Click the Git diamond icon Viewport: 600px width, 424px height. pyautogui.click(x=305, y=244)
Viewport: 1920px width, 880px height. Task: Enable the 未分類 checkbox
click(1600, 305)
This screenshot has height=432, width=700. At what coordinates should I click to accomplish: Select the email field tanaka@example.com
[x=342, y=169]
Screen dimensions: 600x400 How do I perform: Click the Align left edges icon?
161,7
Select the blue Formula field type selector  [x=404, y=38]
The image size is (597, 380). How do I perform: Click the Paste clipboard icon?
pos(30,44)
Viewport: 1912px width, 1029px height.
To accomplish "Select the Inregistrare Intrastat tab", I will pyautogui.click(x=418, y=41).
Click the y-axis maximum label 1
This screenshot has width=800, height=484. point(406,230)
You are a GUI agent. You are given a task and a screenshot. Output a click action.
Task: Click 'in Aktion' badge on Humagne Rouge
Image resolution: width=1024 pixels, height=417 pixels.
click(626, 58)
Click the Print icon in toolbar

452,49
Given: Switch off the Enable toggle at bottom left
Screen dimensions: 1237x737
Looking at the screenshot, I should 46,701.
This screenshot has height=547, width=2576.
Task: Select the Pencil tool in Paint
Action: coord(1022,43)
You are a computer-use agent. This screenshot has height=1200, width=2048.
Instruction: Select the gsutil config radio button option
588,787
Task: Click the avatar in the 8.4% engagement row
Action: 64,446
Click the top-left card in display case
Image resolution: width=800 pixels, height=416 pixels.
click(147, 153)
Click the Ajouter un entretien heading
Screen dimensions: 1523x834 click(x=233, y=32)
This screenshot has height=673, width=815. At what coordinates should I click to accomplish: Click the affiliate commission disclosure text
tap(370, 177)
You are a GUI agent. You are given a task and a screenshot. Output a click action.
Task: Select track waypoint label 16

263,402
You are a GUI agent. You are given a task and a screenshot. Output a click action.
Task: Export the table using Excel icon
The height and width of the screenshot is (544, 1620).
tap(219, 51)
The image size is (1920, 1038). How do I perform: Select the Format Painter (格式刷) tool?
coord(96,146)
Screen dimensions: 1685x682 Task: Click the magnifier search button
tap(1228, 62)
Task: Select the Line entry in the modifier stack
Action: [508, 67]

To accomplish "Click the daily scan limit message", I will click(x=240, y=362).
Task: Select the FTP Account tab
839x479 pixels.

+++

- WORK REQUEST -
Going through the records above, count the lines that include the word "pyautogui". Give the number alone.

- FINISHED TASK -
2